O Departamento de DST/Aids forneceu todos os testes rápidos de HIV utilizados no projeto. Coube a Sesai o treinamento dos 509 profissionais envolvidos, a realização dos testes nas comunidades, compilação e comunicação dos dados à FUAM, o fornecimento de penicilina para o tratamento da sífilis e os custos de transporte das equipes. A FUAM ficou responsável pelo fornecimento dos testes rápidos de sífilis (inéditos no país), a elaboração do projeto, a execução do controle de qualidade, a coordenação logística e o fornecimento de todos os outros insumos necessários para a realização da pesquisa. Além disso, houve um apoio Fundação Bill Gates que doou US$ 500 mil para a implementação do projeto.

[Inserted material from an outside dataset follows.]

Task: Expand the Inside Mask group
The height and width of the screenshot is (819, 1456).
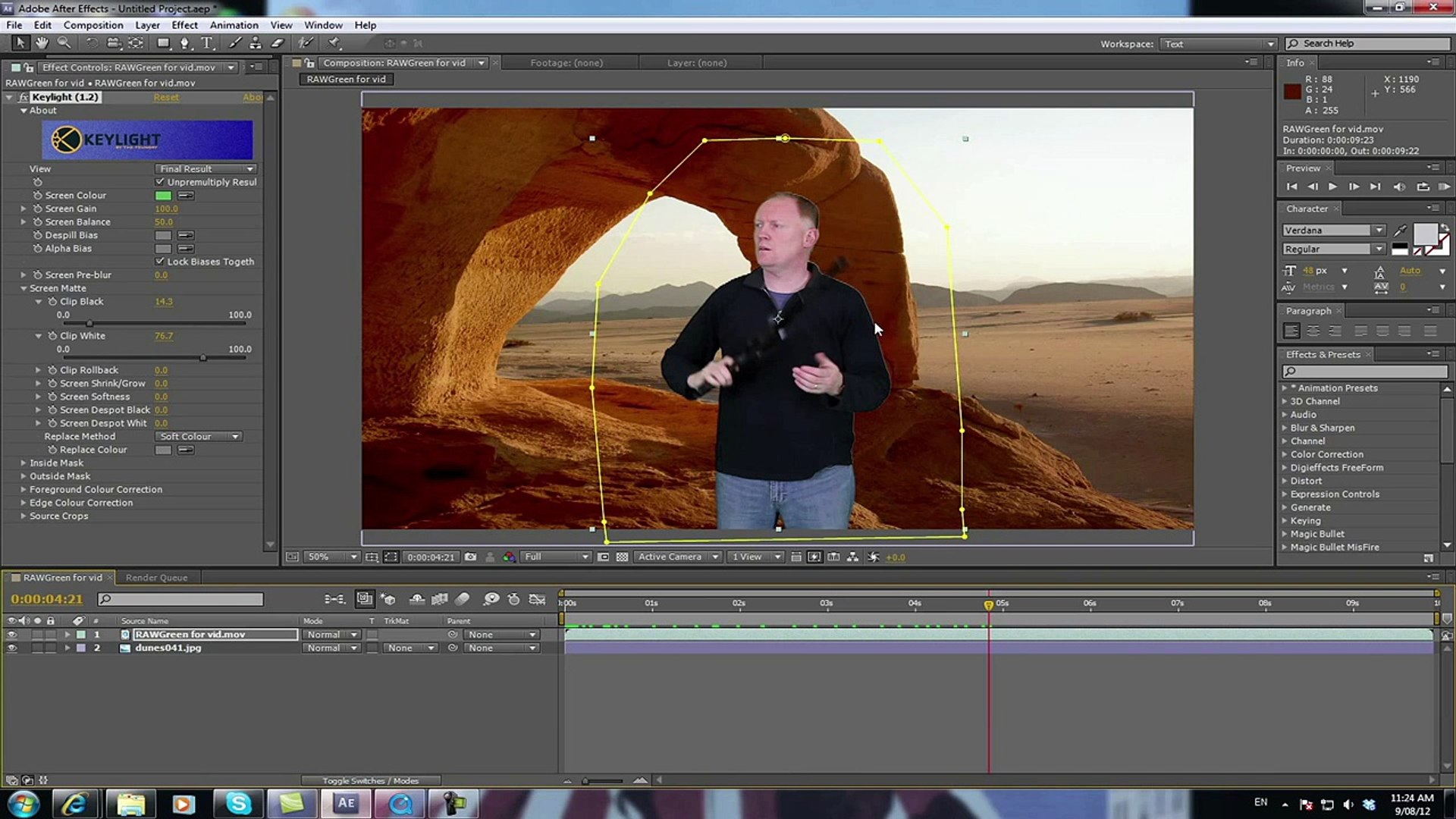Action: tap(24, 463)

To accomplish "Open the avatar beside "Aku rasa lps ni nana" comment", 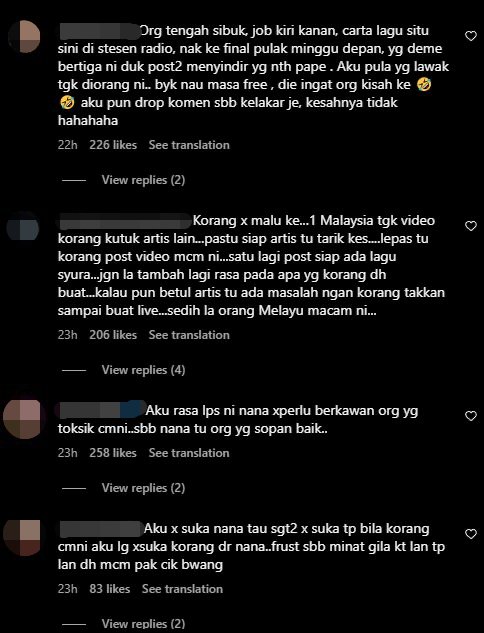I will 22,419.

REDE CEGONHA E TESTE SÍFILIS
A mesma tecnologia de testagem para sífilis será utilizada para gestantes em todo o país, por meio do Rede Cegonha. Em 2008, prevalência da sífilis foi de aproximadamente sete mil grávidas. Isso poderá evitar a transmissão da doença ao bebê (ou seja, a sífilis congênita, cuja taxa de incidência, em 2008, foi de 1,8 caso/mil nascidos vivos). A doença, quando não provoca a morte do bebê, pode causar problemas auditivos, visuais e neurológicos à criança. Toda a estratégia da Rede Cegonha prevê um investimento de R$ 9,4 bilhões até 2014. O objetivo é qualificar toda a rede de assistência obstétrica (às mulheres) – com foco na gravidez, no parto e pós-parto – como também infantil (às crianças) até o segundo ano de vida.